◆ EXTRACT TO READ:
• • • • •

Friday, 29 March 2013

Wild Garlic Chicken Kiev


Spring's arrival starts for me with Wild Garlic



For the last couple of years I have been banging on about Wild Garlic and the wonderful things you can do with it and as Spring wades through streams of excess rainfall in an effort to arrive, like a soggy cousin from hotter regions unaccustomed to the British climate, I thought I might share a recipe that has been naturally adapted by me but widely recognised as a Classic.

First, though, you may wish to read my previous ramblings about this wonderfully evocative spring plant, found widely and usually discovered by its smell rather than by the sight of its verdant green leaves.
They are HERE and HERE. It is the botanical precursor to the bounty that each year brings, the start of the foraging year 'proper'.

An iconic 70's dish, along with Scampi in a Basket and Black Forest Gateaux, Chicken Kiev is, I suppose, usually bought already packaged and ready to cook or re-heat. Making one from scratch allows a certain amount of latitude to experiment, enhance and improve on the original recipe and the use of foraged wild garlic certainly changes the dynamic of this dish in a dramatic way.

Ingredients

Two skinless chicken breasts
Half a dozen or so wild garlic leaves
Breadcrumbs
1 large egg
50 grams plain flour
50 grams butter
Salt and Pepper
I lemon

Make pockets in the breasts















First you will need to make pockets in the chicken breasts with a knife. Finely chop the wild garlic, mix it with the butter, some salt and pepper and a squeez of lemon and push half of this mixture into each chicken pocket.



Chop the garlic
Dip the breasts in well seasoned flour, then the egg - and then do that again - flour then egg, and coat them with the  breadcrumbs nice and thickly! This double coating of flour and egg helps prevent the butter leaking during cooking, and seals in the flavours and moisture, and is quite important. You might even find that you need two eggs. Remember too to make your own breadcrumbs - don't buy them!

I then put the coated breasts into the fridge for half an hour or so or until needed later in the day. This sets the covering. Gently shallow fry the breasts on all sides in a light oil until both are a lovely golden brown colour and then place on an oven proof dish in a medium oven for 20 - 25 minutes, until cooked right through. Serve with vegetables of your choice.



Saturday, 23 March 2013

Miserable March?


Harry has a fish on....near Arctic conditions in March

The coldest March for 50 years? Snow throughout the month and disrupted travel again this weekend - the 23/24th? Perhaps. All I know is, it's been about 11 months since we had a prolonged spell of warm, settled weather. In fact, March and April 2012 were warm, dry months with higher than average temperatures and a drought in 5 or 6 counties. We went for almost six weeks without rain and we were all confident of a long, hot dry summer. I showed pictures of Bewl Reservoir at its lowest ever level - you can read that again HERE if you want to remind yourselves, and the Water Authorities were concerned about future supplies and low water tables. But, as we all know, from mid April on, we had the wettest Summer ever, with floods all across the UK, waterlogged fields, impassable roads and some communities suffering flooding, in some cases, three or four times in as many months.

• • • • •

◆ SUPPLIED INFORMATION:

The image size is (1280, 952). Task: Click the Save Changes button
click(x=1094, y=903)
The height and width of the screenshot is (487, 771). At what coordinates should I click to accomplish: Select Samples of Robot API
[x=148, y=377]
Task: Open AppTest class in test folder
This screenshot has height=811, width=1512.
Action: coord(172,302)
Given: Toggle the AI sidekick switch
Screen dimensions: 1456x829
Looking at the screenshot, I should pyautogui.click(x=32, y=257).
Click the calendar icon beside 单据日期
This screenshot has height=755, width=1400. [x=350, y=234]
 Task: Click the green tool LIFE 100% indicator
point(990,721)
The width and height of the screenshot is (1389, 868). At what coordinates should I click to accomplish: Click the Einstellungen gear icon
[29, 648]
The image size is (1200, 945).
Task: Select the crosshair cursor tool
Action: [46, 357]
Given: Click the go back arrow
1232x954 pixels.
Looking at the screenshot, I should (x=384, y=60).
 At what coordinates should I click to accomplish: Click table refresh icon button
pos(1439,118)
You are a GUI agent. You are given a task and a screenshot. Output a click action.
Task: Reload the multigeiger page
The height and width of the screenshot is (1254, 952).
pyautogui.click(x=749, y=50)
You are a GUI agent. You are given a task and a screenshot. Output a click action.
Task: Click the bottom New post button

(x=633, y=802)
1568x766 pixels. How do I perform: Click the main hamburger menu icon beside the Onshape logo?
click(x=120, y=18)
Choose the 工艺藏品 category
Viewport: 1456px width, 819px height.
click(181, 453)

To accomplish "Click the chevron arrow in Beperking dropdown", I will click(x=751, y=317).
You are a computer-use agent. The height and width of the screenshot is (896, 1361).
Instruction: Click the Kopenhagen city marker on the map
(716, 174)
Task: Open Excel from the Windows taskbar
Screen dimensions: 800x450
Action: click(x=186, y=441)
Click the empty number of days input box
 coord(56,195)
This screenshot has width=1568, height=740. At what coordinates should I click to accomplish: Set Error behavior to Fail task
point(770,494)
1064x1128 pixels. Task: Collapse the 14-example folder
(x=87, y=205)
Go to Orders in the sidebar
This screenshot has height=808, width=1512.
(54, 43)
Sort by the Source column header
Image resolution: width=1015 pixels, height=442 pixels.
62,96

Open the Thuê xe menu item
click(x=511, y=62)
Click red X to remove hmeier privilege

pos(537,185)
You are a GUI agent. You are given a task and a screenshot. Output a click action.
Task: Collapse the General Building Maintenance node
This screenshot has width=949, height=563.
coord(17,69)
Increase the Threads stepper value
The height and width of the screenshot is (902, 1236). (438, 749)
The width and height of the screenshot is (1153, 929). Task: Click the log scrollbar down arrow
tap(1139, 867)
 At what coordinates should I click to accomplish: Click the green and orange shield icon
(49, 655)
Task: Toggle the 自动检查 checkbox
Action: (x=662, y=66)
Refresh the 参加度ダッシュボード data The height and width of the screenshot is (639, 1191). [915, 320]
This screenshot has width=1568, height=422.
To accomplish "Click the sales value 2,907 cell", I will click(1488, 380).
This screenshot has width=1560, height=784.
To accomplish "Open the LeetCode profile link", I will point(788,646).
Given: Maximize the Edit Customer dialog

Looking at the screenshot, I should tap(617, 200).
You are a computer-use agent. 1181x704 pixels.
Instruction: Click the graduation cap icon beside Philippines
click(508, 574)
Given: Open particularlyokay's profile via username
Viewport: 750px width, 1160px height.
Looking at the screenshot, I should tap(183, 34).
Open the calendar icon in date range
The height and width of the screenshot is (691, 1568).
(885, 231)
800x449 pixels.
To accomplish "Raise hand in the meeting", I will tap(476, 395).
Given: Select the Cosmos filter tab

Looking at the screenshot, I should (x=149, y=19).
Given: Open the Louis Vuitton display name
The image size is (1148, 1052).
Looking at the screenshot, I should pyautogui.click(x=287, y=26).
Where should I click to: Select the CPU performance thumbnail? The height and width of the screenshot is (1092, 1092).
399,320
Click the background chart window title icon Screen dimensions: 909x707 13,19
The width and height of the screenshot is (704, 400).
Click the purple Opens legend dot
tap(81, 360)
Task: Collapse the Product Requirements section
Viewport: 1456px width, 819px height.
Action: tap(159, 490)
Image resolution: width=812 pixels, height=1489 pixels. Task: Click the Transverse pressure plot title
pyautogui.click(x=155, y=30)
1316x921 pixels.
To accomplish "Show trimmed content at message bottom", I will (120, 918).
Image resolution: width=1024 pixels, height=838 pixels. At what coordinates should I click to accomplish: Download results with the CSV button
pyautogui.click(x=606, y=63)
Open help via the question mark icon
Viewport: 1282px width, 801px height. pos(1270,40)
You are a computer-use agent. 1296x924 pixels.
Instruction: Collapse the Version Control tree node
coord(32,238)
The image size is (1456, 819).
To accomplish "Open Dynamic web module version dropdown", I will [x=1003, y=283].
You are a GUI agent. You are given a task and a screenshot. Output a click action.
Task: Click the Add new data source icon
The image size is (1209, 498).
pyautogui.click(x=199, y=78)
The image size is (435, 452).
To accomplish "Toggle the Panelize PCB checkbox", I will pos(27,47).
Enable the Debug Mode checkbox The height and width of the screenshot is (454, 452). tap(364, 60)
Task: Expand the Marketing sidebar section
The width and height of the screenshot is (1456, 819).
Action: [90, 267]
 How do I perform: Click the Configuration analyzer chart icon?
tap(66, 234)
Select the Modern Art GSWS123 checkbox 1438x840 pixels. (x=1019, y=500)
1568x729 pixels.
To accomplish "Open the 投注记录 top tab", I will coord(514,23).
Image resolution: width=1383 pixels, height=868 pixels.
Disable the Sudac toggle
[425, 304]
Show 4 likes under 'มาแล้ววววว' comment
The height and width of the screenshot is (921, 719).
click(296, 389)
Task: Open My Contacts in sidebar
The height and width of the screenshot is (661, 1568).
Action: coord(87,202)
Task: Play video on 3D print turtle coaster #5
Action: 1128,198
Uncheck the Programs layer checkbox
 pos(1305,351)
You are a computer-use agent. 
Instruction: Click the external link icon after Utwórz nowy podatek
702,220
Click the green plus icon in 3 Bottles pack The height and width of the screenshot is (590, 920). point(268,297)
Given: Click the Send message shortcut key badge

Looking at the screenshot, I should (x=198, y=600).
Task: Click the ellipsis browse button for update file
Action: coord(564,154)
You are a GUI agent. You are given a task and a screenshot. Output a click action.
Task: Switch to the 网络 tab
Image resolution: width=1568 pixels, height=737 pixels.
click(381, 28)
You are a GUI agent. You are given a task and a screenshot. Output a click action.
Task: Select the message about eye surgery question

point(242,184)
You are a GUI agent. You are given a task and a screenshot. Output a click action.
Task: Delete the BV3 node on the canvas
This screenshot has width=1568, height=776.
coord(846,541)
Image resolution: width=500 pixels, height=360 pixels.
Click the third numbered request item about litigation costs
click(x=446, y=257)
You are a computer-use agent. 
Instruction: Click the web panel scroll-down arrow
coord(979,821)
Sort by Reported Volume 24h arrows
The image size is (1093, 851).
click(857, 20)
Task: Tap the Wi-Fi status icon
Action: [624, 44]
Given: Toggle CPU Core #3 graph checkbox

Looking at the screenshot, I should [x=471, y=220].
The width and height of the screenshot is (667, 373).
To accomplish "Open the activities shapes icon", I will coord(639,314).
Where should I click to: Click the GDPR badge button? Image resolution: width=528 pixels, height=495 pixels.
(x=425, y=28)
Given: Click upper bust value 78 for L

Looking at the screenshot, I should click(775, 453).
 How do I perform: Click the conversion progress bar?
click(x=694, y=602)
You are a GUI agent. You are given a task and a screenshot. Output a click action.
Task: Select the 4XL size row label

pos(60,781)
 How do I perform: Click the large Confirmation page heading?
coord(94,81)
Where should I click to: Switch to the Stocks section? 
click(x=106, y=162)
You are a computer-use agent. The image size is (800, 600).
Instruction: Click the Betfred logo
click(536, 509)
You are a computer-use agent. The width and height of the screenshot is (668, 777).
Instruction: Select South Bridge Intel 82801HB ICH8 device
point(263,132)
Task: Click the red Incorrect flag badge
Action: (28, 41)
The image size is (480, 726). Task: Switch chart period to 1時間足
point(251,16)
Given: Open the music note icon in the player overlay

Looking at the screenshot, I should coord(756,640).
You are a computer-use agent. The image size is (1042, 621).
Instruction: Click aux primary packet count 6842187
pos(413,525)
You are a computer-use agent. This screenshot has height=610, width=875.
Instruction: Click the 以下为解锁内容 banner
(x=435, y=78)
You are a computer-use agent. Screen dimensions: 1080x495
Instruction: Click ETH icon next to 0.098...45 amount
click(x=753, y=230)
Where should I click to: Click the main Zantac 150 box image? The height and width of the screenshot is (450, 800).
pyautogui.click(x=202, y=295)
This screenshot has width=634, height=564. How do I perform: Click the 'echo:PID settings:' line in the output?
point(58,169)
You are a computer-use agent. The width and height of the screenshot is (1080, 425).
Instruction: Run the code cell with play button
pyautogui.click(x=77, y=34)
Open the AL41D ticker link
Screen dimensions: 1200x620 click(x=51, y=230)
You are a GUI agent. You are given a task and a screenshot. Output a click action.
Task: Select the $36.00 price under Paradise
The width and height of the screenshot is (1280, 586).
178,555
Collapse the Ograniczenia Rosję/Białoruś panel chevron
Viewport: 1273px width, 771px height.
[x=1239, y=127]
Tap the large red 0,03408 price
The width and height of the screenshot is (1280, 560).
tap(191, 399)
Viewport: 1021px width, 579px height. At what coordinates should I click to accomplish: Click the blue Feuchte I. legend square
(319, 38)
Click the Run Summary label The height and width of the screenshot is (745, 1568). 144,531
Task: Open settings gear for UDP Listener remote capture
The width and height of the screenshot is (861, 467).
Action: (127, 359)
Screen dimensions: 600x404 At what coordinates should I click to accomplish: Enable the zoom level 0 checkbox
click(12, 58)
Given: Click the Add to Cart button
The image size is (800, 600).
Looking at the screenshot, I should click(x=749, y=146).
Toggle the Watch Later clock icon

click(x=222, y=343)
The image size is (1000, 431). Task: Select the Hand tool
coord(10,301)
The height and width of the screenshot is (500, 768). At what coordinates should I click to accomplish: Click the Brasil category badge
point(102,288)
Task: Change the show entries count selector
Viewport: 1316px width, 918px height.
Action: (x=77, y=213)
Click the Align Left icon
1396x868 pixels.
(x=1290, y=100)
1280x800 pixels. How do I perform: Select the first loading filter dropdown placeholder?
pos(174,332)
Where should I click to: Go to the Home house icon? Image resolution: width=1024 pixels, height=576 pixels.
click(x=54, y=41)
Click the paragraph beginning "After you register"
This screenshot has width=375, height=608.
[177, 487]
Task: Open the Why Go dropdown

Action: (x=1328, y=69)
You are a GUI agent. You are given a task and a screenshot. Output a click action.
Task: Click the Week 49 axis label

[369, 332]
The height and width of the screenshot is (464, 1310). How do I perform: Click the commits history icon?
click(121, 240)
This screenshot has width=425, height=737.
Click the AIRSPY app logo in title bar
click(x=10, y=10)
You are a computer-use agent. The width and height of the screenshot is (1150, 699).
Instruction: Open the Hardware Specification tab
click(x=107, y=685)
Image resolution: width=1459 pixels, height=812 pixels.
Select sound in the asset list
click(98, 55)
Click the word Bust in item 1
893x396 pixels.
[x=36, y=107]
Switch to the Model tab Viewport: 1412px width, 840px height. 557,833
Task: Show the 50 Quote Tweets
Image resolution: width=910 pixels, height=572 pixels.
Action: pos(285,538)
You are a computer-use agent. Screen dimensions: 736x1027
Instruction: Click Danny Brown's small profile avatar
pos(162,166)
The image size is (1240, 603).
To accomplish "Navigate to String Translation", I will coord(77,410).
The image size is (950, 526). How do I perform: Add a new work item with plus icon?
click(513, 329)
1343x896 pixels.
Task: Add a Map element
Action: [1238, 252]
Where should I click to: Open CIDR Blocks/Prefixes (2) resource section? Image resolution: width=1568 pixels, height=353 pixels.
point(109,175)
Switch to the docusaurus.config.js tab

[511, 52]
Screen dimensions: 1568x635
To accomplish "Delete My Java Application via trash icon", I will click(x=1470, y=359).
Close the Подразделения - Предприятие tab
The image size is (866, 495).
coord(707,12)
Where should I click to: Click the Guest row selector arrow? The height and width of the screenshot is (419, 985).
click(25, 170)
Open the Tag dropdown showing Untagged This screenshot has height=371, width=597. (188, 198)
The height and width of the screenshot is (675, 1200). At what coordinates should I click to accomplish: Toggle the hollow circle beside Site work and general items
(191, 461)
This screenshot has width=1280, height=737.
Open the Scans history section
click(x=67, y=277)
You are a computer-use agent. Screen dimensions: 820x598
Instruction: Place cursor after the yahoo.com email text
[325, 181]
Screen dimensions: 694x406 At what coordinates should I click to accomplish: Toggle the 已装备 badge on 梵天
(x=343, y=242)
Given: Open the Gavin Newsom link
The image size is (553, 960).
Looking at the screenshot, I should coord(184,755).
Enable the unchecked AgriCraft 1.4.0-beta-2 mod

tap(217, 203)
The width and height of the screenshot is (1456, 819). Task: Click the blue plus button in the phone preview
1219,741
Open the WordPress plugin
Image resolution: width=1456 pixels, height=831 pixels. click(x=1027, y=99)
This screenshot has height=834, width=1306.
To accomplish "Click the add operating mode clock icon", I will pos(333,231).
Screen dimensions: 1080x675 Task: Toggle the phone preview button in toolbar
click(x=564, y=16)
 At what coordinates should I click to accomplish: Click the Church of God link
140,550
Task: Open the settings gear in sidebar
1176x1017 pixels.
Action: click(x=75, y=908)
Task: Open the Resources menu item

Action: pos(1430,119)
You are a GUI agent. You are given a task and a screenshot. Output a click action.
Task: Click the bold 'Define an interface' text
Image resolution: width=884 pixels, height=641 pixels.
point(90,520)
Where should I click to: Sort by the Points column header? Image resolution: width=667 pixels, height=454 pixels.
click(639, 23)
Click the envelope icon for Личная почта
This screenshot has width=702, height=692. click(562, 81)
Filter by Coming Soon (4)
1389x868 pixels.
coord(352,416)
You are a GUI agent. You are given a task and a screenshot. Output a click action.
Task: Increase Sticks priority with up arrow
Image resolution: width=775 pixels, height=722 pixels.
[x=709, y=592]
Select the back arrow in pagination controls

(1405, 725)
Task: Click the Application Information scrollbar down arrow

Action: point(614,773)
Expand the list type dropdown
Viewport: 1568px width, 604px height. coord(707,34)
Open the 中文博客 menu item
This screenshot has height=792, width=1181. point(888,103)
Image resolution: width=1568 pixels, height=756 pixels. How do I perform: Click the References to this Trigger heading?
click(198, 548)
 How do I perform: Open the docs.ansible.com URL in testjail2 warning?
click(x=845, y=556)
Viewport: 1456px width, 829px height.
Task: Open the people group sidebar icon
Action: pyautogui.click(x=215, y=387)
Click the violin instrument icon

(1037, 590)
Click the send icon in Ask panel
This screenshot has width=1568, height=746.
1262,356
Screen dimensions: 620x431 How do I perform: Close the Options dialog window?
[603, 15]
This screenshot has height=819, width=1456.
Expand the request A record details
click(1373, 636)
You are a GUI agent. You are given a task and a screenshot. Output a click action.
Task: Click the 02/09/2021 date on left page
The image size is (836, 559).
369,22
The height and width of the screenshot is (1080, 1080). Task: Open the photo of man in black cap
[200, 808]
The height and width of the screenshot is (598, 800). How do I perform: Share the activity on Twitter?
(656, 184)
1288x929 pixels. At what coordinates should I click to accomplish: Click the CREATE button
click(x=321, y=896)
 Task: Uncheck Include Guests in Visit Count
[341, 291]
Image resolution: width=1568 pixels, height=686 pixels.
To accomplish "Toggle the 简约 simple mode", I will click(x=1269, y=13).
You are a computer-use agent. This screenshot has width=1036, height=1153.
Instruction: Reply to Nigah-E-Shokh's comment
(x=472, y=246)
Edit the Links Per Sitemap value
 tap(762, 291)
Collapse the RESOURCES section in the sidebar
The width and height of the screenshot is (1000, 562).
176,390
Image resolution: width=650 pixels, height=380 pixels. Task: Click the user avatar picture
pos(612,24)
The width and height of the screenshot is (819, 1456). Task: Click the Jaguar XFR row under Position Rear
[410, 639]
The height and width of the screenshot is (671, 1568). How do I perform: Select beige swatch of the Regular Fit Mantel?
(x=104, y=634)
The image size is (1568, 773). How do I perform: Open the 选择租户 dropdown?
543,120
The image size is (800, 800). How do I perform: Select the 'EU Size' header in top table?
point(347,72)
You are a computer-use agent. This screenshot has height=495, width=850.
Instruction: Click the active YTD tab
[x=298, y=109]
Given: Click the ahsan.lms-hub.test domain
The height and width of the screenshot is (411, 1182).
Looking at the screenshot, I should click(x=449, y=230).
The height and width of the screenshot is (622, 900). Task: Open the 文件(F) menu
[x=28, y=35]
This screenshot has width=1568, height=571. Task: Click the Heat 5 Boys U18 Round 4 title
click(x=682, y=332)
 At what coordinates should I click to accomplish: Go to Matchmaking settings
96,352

• • • • •

◆ SET TASK 1: Extract the records verbatim, the stretch from the line containing "Task: Click the green" through the line containing "click(x=120, y=18)".
◆ SET TASK 2: Write what comes next in the blog text about wild garlic and the cold March, picking up after its last sentence.
The text and the records were drawn from separate, unrelated sources.

◆ REPLY 1:
 Task: Click the green tool LIFE 100% indicator
point(990,721)
The width and height of the screenshot is (1389, 868). At what coordinates should I click to accomplish: Click the Einstellungen gear icon
[29, 648]
The image size is (1200, 945).
Task: Select the crosshair cursor tool
Action: [46, 357]
Given: Click the go back arrow
1232x954 pixels.
Looking at the screenshot, I should (x=384, y=60).
 At what coordinates should I click to accomplish: Click table refresh icon button
pos(1439,118)
You are a GUI agent. You are given a task and a screenshot. Output a click action.
Task: Reload the multigeiger page
The height and width of the screenshot is (1254, 952).
pyautogui.click(x=749, y=50)
You are a GUI agent. You are given a task and a screenshot. Output a click action.
Task: Click the bottom New post button

(x=633, y=802)
1568x766 pixels. How do I perform: Click the main hamburger menu icon beside the Onshape logo?
click(x=120, y=18)

◆ REPLY 2:
Work on the new pond shows the amount of water lying on the fields...

Yet Harry and I ventured out into the 2 degree, end of March weather, with a cold, North-Easterly gale making it feel more like minus 5. We are a hardy lot us anglers - are we not? The good news is that Trout like lower water temperatures and are happy to feed when other, naturalised species are not. So although we were dressed like Explorers of the Frozen North, trudging our way up the hill in layer upon layer of thermal and waterproof clothing, like over-burdened advertisements for Michelin Snow wear, we at least didn't have too many problems contacting with the fish which wanted large, showy flies, shunning anything smaller than a size 10. It took me an hour or so to work that last bit out, actually; Harry had two fish before I changed flies from a small-ish nymph pattern to a large gold head olive damsel. The cold must have slowed down my thinking.

It was good to be out, but better still to get home to a wood fire, hot tea and supper, roll on Spring and at least a slightly higher temperature - double figures would be nice...

A silver bar of light on a cold day  


Thursday, 21 March 2013

Basic Apple Chutney


Unctuous and fun...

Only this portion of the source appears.